**Problem statement**
From the records below, report the number of lines that contain "user", and add nothing.

───

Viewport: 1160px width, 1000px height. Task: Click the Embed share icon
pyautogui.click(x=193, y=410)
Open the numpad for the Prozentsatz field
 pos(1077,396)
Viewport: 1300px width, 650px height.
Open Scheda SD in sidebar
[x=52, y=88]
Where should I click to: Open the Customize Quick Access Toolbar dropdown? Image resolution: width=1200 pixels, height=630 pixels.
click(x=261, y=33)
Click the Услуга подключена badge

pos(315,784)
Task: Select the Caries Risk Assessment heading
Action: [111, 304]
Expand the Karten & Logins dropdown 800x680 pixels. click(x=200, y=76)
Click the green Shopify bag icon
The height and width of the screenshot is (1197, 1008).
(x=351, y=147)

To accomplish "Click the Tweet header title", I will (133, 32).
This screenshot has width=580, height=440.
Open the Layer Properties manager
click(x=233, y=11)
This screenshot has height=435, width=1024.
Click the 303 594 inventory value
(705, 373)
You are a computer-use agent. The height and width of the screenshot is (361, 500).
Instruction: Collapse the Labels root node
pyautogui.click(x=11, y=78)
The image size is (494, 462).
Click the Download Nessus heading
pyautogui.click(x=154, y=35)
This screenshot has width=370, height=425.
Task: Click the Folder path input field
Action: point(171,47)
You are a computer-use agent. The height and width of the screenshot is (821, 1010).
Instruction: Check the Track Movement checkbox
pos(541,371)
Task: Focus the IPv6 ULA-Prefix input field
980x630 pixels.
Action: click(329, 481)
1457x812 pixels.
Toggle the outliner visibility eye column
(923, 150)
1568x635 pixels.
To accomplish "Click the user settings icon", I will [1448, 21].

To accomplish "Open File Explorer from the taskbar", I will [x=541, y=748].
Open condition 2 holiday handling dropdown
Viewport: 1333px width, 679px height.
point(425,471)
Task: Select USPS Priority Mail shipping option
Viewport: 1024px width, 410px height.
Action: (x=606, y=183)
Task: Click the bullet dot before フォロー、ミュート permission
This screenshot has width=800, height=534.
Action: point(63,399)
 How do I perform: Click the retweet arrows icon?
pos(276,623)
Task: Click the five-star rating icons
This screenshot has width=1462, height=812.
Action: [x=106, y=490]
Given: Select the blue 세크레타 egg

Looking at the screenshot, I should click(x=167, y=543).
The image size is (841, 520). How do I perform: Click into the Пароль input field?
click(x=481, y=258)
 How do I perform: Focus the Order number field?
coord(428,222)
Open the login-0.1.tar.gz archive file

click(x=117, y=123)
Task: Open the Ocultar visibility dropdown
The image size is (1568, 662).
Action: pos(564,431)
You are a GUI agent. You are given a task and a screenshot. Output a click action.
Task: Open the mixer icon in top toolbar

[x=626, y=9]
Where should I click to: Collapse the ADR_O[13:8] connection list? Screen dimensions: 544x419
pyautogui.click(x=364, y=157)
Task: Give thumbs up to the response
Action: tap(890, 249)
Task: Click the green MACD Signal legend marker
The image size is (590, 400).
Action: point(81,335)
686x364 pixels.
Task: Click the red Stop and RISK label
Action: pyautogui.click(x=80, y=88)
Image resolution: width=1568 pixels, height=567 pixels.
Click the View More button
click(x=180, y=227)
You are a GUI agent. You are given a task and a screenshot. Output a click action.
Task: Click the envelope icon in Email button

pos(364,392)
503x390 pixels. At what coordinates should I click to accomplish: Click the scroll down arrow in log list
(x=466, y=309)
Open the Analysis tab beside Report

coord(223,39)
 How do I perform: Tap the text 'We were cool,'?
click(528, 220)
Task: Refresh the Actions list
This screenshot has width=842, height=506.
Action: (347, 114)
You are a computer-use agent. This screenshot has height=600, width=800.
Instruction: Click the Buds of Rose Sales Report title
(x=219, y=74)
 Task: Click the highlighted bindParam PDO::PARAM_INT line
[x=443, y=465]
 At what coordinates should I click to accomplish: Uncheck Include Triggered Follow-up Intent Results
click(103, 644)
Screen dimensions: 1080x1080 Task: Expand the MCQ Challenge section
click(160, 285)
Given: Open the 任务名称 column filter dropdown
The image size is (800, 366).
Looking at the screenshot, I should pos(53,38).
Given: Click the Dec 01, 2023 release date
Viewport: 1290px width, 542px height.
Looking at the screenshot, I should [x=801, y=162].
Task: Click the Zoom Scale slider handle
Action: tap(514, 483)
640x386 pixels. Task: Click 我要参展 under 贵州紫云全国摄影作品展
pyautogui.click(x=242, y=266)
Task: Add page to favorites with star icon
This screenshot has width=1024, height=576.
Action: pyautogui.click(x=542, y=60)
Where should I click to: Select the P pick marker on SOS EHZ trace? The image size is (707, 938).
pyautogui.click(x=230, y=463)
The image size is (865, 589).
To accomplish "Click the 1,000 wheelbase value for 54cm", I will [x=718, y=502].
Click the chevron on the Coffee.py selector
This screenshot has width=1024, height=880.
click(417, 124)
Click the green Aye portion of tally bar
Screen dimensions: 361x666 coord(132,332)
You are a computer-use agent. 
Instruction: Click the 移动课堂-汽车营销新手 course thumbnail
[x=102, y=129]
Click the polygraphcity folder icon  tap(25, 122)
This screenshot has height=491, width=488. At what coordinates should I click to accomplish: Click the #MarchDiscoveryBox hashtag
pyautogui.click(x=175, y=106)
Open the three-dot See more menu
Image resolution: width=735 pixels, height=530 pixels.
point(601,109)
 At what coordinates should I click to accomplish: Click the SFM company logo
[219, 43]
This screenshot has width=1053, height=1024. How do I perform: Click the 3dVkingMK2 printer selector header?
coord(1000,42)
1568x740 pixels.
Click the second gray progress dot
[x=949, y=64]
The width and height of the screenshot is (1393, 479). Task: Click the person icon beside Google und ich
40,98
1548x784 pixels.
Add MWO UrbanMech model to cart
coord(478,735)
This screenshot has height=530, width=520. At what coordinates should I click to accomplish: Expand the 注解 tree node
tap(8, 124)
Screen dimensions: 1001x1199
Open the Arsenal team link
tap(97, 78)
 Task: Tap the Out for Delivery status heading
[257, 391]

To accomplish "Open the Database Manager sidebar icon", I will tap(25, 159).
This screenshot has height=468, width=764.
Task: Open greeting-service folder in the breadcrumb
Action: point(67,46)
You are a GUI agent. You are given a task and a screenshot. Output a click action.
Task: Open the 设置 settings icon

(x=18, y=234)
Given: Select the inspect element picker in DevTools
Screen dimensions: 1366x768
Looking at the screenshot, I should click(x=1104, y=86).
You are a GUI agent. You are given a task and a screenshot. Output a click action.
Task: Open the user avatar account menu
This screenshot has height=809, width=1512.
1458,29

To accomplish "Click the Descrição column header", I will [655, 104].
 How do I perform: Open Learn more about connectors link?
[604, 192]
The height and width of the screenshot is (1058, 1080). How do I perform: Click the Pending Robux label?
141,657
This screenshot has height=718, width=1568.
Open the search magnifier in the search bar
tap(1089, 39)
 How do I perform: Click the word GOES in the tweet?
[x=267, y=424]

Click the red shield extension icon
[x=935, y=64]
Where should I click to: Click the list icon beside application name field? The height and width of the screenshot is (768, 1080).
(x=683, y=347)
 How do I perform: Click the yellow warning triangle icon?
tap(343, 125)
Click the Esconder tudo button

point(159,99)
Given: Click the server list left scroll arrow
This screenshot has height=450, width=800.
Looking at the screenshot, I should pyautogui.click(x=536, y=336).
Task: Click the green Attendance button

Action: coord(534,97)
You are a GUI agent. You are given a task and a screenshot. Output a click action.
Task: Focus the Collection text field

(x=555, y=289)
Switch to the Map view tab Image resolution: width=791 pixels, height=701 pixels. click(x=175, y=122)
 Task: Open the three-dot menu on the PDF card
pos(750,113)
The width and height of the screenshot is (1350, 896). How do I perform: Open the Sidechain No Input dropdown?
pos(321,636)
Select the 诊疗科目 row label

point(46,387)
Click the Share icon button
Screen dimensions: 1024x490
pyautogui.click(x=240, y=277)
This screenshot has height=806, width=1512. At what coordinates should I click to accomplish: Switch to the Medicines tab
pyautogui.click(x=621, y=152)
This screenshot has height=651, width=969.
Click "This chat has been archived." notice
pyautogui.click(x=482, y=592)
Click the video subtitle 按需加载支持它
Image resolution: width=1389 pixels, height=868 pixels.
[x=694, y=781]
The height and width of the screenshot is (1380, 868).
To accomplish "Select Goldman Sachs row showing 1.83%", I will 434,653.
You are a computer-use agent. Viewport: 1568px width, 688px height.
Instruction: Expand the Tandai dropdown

───

**Reply to the task**
2